A care home has failed to establish that management and staff arrangements could compensate for the absence of self-closers on bedroom doors.
However, the secretary of state,on the advice of the government’s chief fire and rescue adviser, has ruled that the fire and rescue enforcing authority was right to insist on appropriate self-closing or hold-open devices on the doors, in order to provide quick and safe evacuation in the event of danger.
The disagreement ocurred between the responsible person and the enforcing authority as to whether self-closing devices need to be fitted to bedroom doors to allow safe evacuation by safeguarding the means of escape, or whether a management solution can deliver an equivalent level of safety.
The enforcing authority was of the opinion that self-closing devices fitted to the bedroom doors are required to provide a suitable and sufficient method of satisfying the requirement given in article 14 (2) (b) of the Order. This would allow any fire in a bedroom to be contained to the room of origin and therefore adequately safeguard the means of escape.
The responsible person’s view is that a management solution can be provided sufficient to comply with this article.
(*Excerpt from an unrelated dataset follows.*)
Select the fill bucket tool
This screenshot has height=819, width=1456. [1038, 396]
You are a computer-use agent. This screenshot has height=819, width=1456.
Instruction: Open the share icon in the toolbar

This would involve staff responding to the fire alarm and closing the bedroom doors in the event of a fire alarm activation.
The 'Determination' states "the requirement to fit appropriate self-closing devices to the bedroom fire doors is necessary to safeguard the safety of relevant persons, and is the appropriate technical solution for remedying the established failure to comply with article 14(2)(b) of the Order.”
"Using staff to ensure doors are closed in an emergency situation is not an action that can be relied upon, so automatic devices must be used.”
Self-closing devices remove the need for people to have to shut the door when evacuating a room on fire. They also ensure that fire doors in rooms not immediately affected by the fire are shut and so provide a barrier to further fire spread.